A imprensa regional está nas nossas preocupações. Não posso falar da Igreja Católica no seu sentido amplo porque as dioceses é que têm os seus meios. A Comissão Episcopal, que tem este pelouro, está ao serviço das dioceses e todas elas estão muito preocupadas com a comunicação social, sobretudo a regional. Não nos podemos separar dos que não são confessionais ou que não estão ligados à Igreja, porque todos eles nos merecem o nosso respeito e empenho. Por isso falamos sempre em comunicação social regional. Os meios humanos e económicos são escassos e sinto que a Igreja precisava de ter mais gente formada e temos dificuldade na obtenção dos recursos necessários para responder às exigências do tempo em que estamos. Mas tem-se feito um esforço muito grande e devo dizer que a Igreja tem estado na vanguarda de encontrar novos meios para comunicar.

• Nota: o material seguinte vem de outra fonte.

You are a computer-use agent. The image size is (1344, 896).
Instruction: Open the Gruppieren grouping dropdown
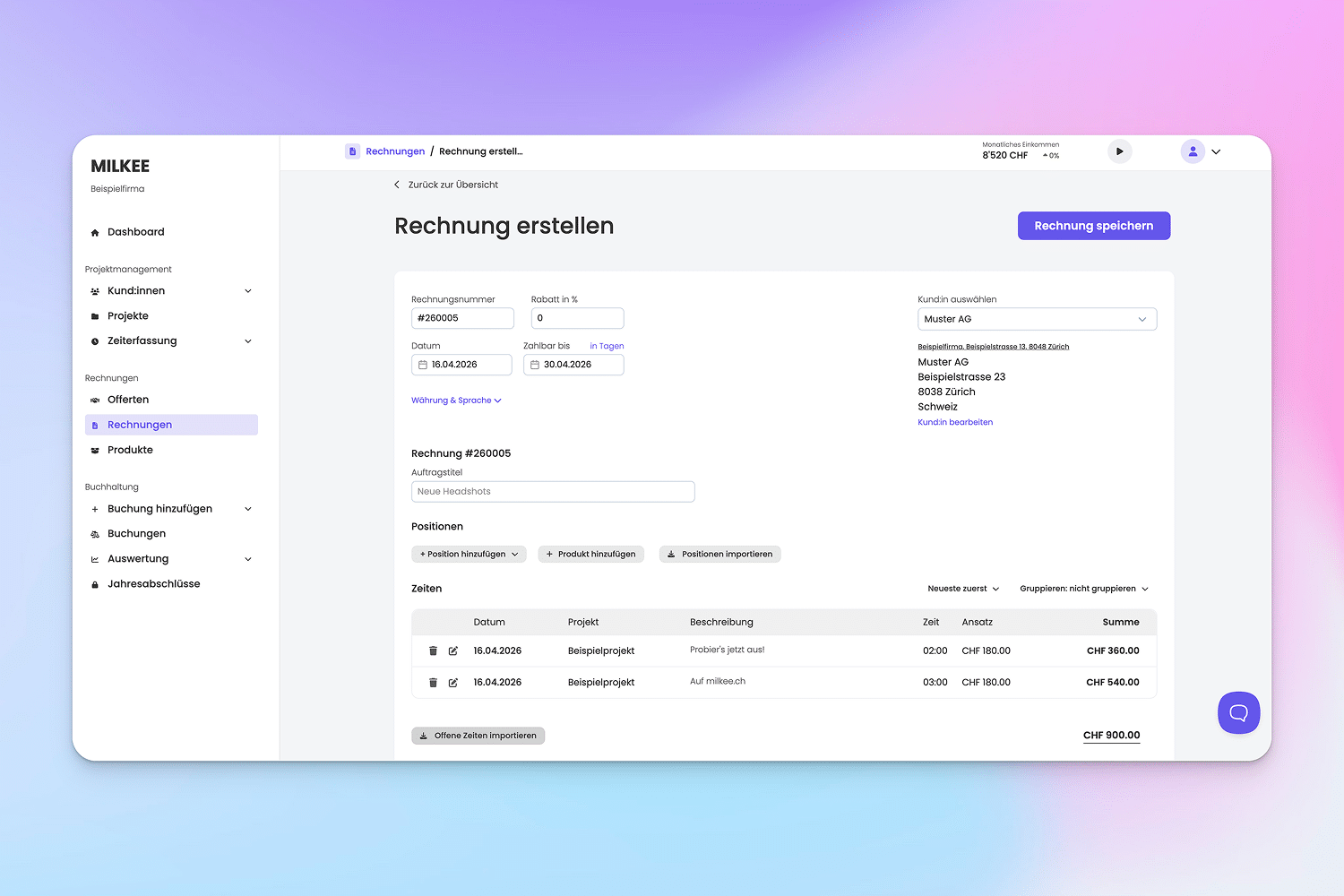pos(1083,589)
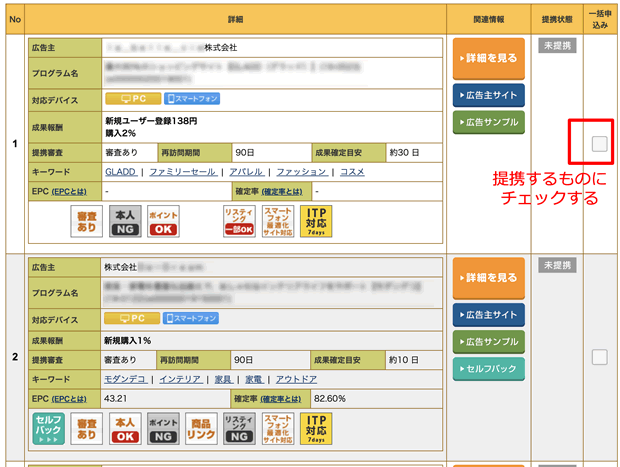This screenshot has height=467, width=620.
Task: Click the 広告サンプル button for program 1
Action: click(x=488, y=123)
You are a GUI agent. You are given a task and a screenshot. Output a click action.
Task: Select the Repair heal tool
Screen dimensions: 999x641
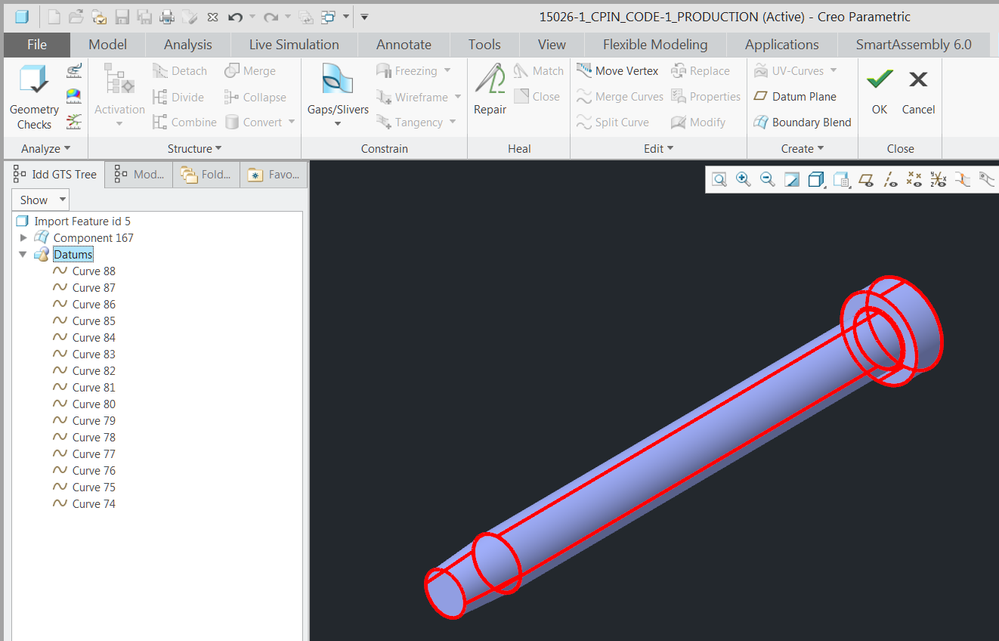(x=490, y=88)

Os municípios têm vindo a apostar, nos últimos anos, num claro investimento de meios humanos e materiais dos respetivos gabinetes de comunicação, enquanto que no lado oposto a comunicação social regional vê acentuar cada vez mais as dificuldades. Como vê este paradigma?

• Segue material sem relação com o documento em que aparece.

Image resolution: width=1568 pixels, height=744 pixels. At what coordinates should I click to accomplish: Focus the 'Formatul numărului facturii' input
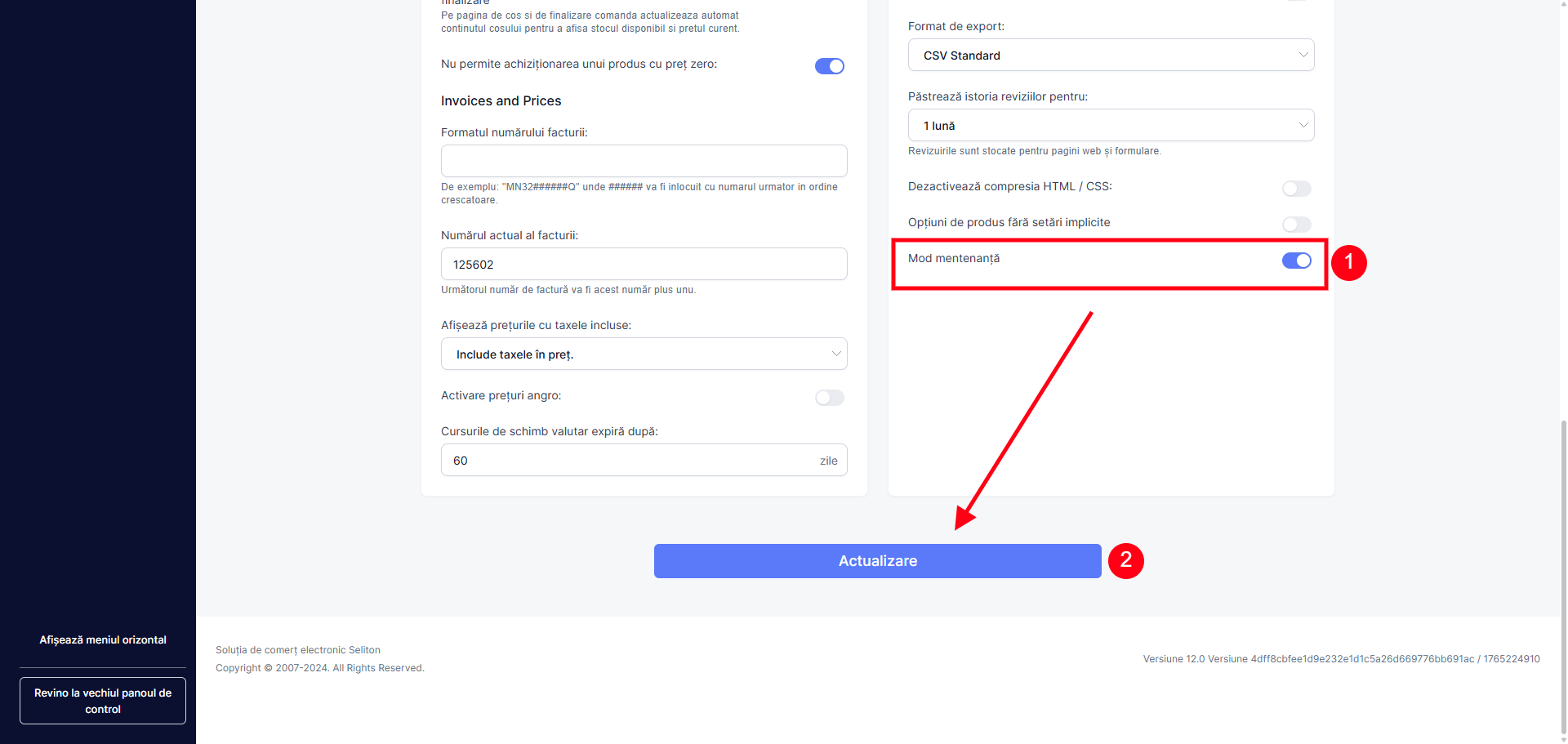[x=644, y=161]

Penso que tem que haver uma pluralidade de meios. Numa sociedade plural tem de haver uma expressão dessa democracia. Não ponho em causa que que quem pretende um determinado objectivo não coloque meios ao seu serviço… é legítimo. Agora, não pode é pensar que é detentor da verdade toda. O caso de um município já é um órgão estabelecido dentro da sociedade e, neste caso, tem por dever promover a diversidade dos órgãos da sociedade, porque é nessa pluralidade que se vai aferindo as diversas opiniões e retirar consensos. É, sem dúvida, um imperativo cívico. Ou então estaremos a uni focar o que deve ser a pluralidade, mas deve haver espaço na sociedade para demonstrar a pluralidade onde se inclui a comunicação social. Precisamos reconstruir a comunidade. Criaram-se fraturas na sociedade e ela própria vai ter que se reabilitar e, também, na comunidade cristã.


Perfil

Com 64 anos e natural de Seixo de Mira, aldeia do concelho de Mira, no distrito de Coimbra, D. João Evangelista Pimentel Lavrador é, desde 2016, Bispo de Angra do Heroísmo, diocese que abrange todo o arquipélago dos Açores.
Ordenado presbítero em 1981, foi nomeado Bispo Auxiliar do Porto em 2008. O seu percurso passa pelo distrito de Leiria, tendo colaborado na vida pastoral da paróquia de Pombal. Mais tarde foi reitor do Seminário Maior de Coimbra. Frequentou a Universidade Pontifícia de Salamanca, terminando a sua licenciatura canónica na área da Teologia Dogmática e obteve o doutoramento com a tese “Pensamento Teológico de D. Miguel da Annunciação – Bispo de Coimbra (1741 – 1779) e renovador da Diocese”. Desde 1999 desempenha as funções de Secretário da Comissão Episcopal das Comunicações Sociais, que, a partir de 2005, se denomina de Comissão Episcopal da Cultura, dos Bens Culturais e das Comunicações Sociais.